**Your goal**.
Change "screenshot" to "image" in the rows from the line with "Task: Select the BIOS tree item" through the end of the rows, and give those lines again with nothing else altered. Leave the pictures out of your answer.

**Given data**.
——

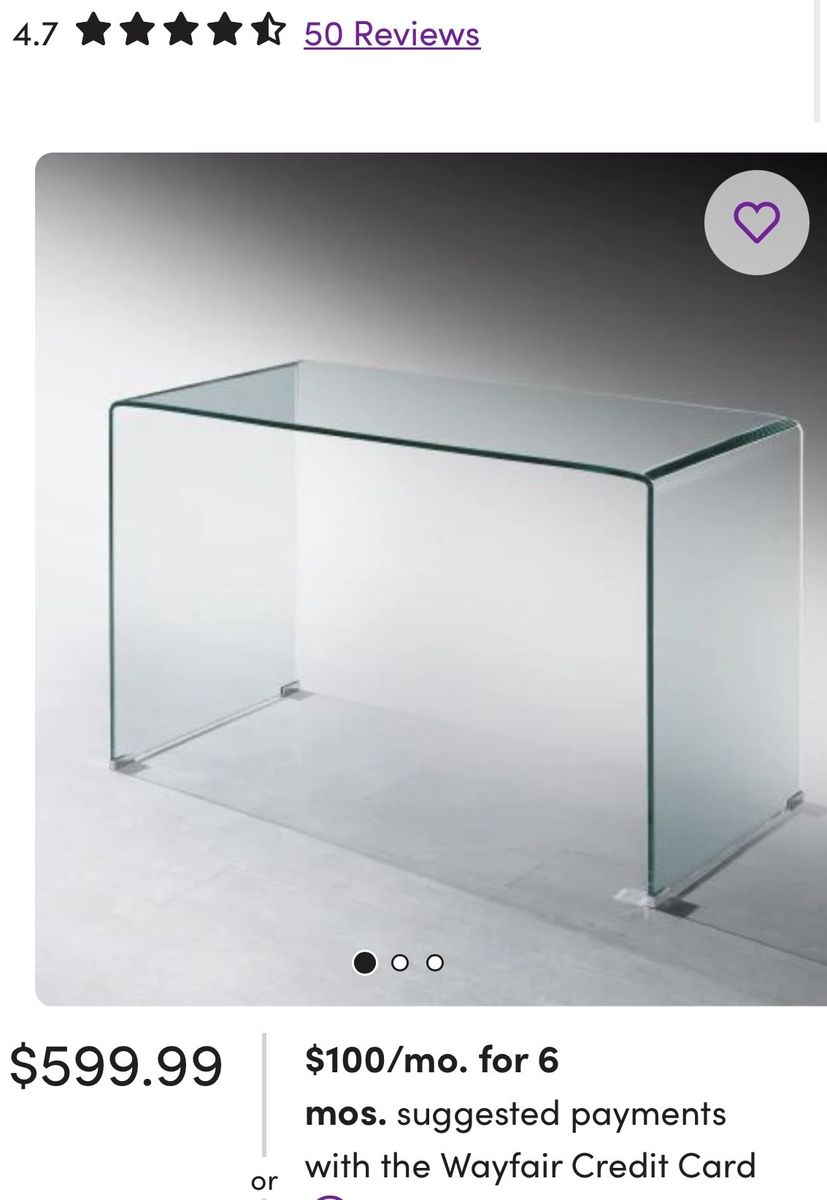
Task: Save the desk with the heart icon
Action: click(x=756, y=222)
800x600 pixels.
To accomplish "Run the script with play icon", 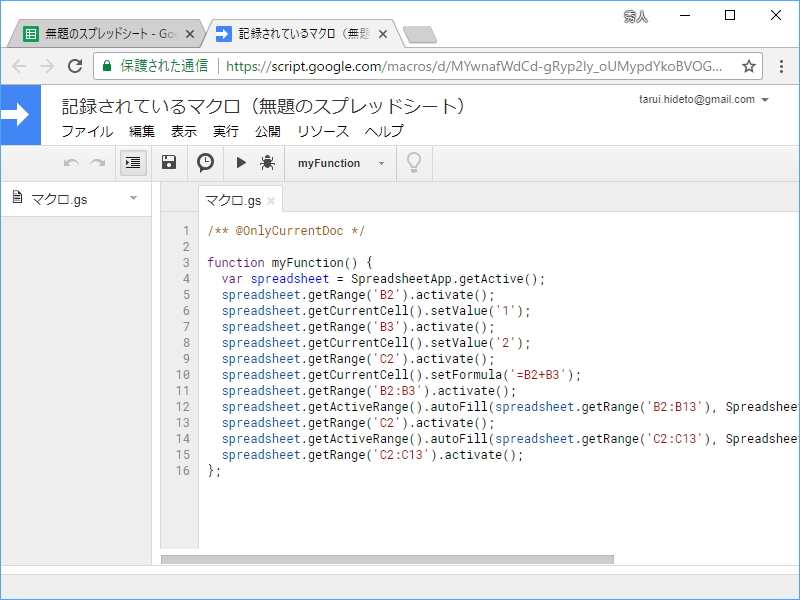I will click(x=241, y=163).
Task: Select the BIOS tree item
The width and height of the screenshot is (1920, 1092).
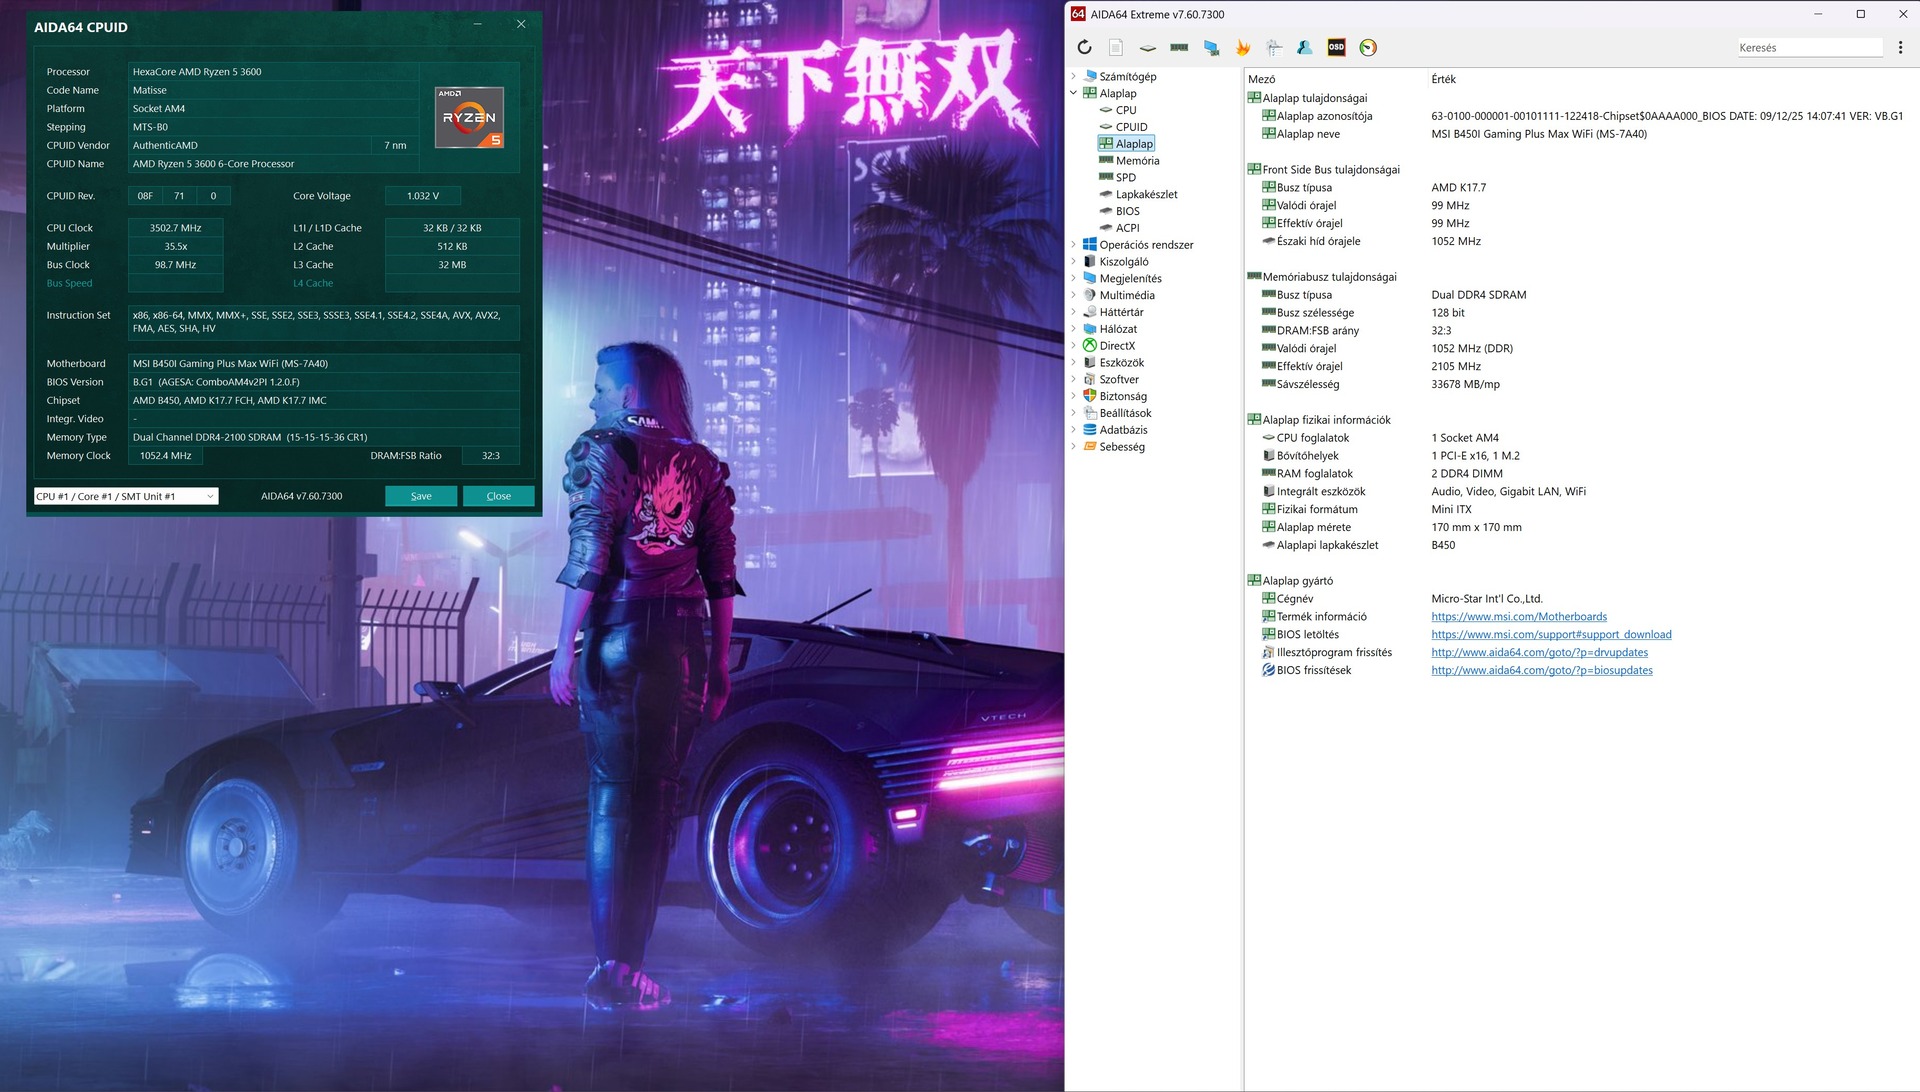Action: coord(1127,211)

——

**Output below**.
Task: Select the BIOS tree item
The width and height of the image is (1920, 1092).
Action: coord(1127,211)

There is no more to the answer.